### WORK REQUIRED
Every line below should be given again without alteration.

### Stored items
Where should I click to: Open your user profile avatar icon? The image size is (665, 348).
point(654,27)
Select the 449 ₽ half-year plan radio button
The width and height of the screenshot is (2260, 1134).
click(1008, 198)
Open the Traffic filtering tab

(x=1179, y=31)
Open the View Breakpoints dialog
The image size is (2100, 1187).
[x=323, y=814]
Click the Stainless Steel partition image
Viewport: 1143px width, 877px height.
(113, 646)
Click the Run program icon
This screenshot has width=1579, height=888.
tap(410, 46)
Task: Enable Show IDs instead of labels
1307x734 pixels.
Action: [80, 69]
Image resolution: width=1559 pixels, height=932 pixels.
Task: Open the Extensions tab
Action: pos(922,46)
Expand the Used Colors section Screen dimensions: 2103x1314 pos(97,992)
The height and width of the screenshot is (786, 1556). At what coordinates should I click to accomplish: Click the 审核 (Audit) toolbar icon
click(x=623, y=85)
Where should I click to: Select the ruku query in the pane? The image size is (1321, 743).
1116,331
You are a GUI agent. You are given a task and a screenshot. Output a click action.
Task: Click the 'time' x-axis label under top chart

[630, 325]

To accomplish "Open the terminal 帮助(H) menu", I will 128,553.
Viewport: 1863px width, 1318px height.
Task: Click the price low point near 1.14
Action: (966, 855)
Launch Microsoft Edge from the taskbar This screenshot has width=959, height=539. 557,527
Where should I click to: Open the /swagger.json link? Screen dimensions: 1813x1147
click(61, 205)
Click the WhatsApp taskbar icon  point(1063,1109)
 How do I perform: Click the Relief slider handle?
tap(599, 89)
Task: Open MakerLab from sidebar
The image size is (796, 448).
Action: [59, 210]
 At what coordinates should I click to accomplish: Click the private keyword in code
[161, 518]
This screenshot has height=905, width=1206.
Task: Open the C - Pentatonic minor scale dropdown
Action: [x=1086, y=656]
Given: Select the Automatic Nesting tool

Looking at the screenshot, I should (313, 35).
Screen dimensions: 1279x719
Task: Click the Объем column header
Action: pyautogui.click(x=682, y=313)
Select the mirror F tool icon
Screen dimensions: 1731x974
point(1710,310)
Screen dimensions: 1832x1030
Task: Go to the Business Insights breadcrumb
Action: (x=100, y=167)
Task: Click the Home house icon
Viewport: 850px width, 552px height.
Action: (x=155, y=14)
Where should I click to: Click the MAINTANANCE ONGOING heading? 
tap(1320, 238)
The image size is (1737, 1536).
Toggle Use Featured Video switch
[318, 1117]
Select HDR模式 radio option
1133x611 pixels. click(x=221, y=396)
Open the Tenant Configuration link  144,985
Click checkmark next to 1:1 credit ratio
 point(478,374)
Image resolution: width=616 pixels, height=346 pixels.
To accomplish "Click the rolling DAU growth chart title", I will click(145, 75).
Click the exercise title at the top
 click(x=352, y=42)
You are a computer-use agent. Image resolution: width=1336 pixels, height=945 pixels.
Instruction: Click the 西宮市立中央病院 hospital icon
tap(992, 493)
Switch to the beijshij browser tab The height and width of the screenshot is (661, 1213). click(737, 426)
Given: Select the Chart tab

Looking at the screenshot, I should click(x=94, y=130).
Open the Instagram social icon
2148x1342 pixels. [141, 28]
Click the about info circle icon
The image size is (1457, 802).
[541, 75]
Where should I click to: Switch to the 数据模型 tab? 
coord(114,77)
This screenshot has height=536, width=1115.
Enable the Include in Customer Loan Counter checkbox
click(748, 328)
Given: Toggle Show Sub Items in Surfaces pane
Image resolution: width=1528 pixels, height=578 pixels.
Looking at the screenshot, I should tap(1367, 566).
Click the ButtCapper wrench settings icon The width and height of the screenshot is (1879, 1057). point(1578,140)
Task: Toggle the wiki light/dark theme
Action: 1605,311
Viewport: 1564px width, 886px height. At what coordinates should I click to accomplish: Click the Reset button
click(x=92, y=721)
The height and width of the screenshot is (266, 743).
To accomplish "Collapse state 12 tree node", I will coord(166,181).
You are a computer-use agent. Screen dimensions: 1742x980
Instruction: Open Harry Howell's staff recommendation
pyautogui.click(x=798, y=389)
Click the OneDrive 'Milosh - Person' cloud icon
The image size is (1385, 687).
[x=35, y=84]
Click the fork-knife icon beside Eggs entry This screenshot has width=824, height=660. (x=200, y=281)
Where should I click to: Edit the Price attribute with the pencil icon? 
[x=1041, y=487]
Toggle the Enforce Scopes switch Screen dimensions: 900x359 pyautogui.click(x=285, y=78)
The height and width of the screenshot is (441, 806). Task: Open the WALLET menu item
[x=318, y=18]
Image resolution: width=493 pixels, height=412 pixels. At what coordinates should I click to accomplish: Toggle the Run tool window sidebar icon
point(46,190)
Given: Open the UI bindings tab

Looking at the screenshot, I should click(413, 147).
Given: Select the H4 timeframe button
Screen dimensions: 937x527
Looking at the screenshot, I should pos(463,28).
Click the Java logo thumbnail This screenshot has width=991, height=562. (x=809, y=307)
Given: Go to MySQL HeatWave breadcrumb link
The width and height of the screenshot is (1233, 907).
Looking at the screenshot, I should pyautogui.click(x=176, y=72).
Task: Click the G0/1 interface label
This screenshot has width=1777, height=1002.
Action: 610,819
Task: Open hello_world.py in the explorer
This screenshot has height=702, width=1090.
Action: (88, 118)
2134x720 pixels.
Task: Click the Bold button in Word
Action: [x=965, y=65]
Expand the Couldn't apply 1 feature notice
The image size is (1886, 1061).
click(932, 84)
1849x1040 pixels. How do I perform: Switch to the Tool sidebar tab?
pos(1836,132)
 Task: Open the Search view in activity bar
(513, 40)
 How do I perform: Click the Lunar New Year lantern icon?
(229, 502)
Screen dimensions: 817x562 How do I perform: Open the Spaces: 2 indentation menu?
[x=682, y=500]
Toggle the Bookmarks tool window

### EXERCISE RESPONSE
Where should I click to: Open your user profile avatar icon? The image size is (665, 348).
point(654,27)
Select the 449 ₽ half-year plan radio button
The width and height of the screenshot is (2260, 1134).
click(1008, 198)
Open the Traffic filtering tab

(x=1179, y=31)
Open the View Breakpoints dialog
The image size is (2100, 1187).
[x=323, y=814]
Click the Stainless Steel partition image
Viewport: 1143px width, 877px height.
(113, 646)
Click the Run program icon
This screenshot has width=1579, height=888.
tap(410, 46)
Task: Enable Show IDs instead of labels
1307x734 pixels.
Action: [80, 69]
Image resolution: width=1559 pixels, height=932 pixels.
Task: Open the Extensions tab
Action: pos(922,46)
Expand the Used Colors section Screen dimensions: 2103x1314 pos(97,992)
The height and width of the screenshot is (786, 1556). At what coordinates should I click to accomplish: Click the 审核 (Audit) toolbar icon
click(x=623, y=85)
Where should I click to: Select the ruku query in the pane? The image size is (1321, 743).
1116,331
You are a GUI agent. You are given a task and a screenshot. Output a click action.
Task: Click the 'time' x-axis label under top chart

[630, 325]

To accomplish "Open the terminal 帮助(H) menu", I will 128,553.
Viewport: 1863px width, 1318px height.
Task: Click the price low point near 1.14
Action: (966, 855)
Launch Microsoft Edge from the taskbar This screenshot has width=959, height=539. 557,527
Where should I click to: Open the /swagger.json link? Screen dimensions: 1813x1147
click(61, 205)
Click the WhatsApp taskbar icon  point(1063,1109)
 How do I perform: Click the Relief slider handle?
tap(599, 89)
Task: Open MakerLab from sidebar
The image size is (796, 448).
Action: [59, 210]
 At what coordinates should I click to accomplish: Click the private keyword in code
[161, 518]
This screenshot has height=905, width=1206.
Task: Open the C - Pentatonic minor scale dropdown
Action: [x=1086, y=656]
Given: Select the Automatic Nesting tool

Looking at the screenshot, I should (313, 35).
Screen dimensions: 1279x719
Task: Click the Объем column header
Action: pyautogui.click(x=682, y=313)
Select the mirror F tool icon
Screen dimensions: 1731x974
point(1710,310)
Screen dimensions: 1832x1030
Task: Go to the Business Insights breadcrumb
Action: (x=100, y=167)
Task: Click the Home house icon
Viewport: 850px width, 552px height.
Action: (x=155, y=14)
Where should I click to: Click the MAINTANANCE ONGOING heading? 
tap(1320, 238)
The image size is (1737, 1536).
Toggle Use Featured Video switch
[318, 1117]
Select HDR模式 radio option
1133x611 pixels. click(x=221, y=396)
Open the Tenant Configuration link  144,985
Click checkmark next to 1:1 credit ratio
 point(478,374)
Image resolution: width=616 pixels, height=346 pixels.
To accomplish "Click the rolling DAU growth chart title", I will click(145, 75).
Click the exercise title at the top
 click(x=352, y=42)
You are a computer-use agent. Image resolution: width=1336 pixels, height=945 pixels.
Instruction: Click the 西宮市立中央病院 hospital icon
tap(992, 493)
Switch to the beijshij browser tab The height and width of the screenshot is (661, 1213). click(737, 426)
Given: Select the Chart tab

Looking at the screenshot, I should click(x=94, y=130).
Open the Instagram social icon
2148x1342 pixels. [141, 28]
Click the about info circle icon
The image size is (1457, 802).
[541, 75]
Where should I click to: Switch to the 数据模型 tab? 
coord(114,77)
This screenshot has height=536, width=1115.
Enable the Include in Customer Loan Counter checkbox
click(748, 328)
Given: Toggle Show Sub Items in Surfaces pane
Image resolution: width=1528 pixels, height=578 pixels.
Looking at the screenshot, I should tap(1367, 566).
Click the ButtCapper wrench settings icon The width and height of the screenshot is (1879, 1057). point(1578,140)
Task: Toggle the wiki light/dark theme
Action: 1605,311
Viewport: 1564px width, 886px height. At what coordinates should I click to accomplish: Click the Reset button
click(x=92, y=721)
The height and width of the screenshot is (266, 743).
To accomplish "Collapse state 12 tree node", I will coord(166,181).
You are a computer-use agent. Screen dimensions: 1742x980
Instruction: Open Harry Howell's staff recommendation
pyautogui.click(x=798, y=389)
Click the OneDrive 'Milosh - Person' cloud icon
The image size is (1385, 687).
[x=35, y=84]
Click the fork-knife icon beside Eggs entry This screenshot has width=824, height=660. (x=200, y=281)
Where should I click to: Edit the Price attribute with the pencil icon? 
[x=1041, y=487]
Toggle the Enforce Scopes switch Screen dimensions: 900x359 pyautogui.click(x=285, y=78)
The height and width of the screenshot is (441, 806). Task: Open the WALLET menu item
[x=318, y=18]
Image resolution: width=493 pixels, height=412 pixels. At what coordinates should I click to accomplish: Toggle the Run tool window sidebar icon
point(46,190)
Given: Open the UI bindings tab

Looking at the screenshot, I should click(413, 147).
Given: Select the H4 timeframe button
Screen dimensions: 937x527
Looking at the screenshot, I should pos(463,28).
Click the Java logo thumbnail This screenshot has width=991, height=562. (x=809, y=307)
Given: Go to MySQL HeatWave breadcrumb link
The width and height of the screenshot is (1233, 907).
Looking at the screenshot, I should pyautogui.click(x=176, y=72).
Task: Click the G0/1 interface label
This screenshot has width=1777, height=1002.
Action: 610,819
Task: Open hello_world.py in the explorer
This screenshot has height=702, width=1090.
Action: (88, 118)
2134x720 pixels.
Task: Click the Bold button in Word
Action: [x=965, y=65]
Expand the Couldn't apply 1 feature notice
The image size is (1886, 1061).
click(932, 84)
1849x1040 pixels. How do I perform: Switch to the Tool sidebar tab?
pos(1836,132)
 Task: Open the Search view in activity bar
(513, 40)
 How do I perform: Click the Lunar New Year lantern icon?
(229, 502)
Screen dimensions: 817x562 How do I perform: Open the Spaces: 2 indentation menu?
[x=682, y=500]
Toggle the Bookmarks tool window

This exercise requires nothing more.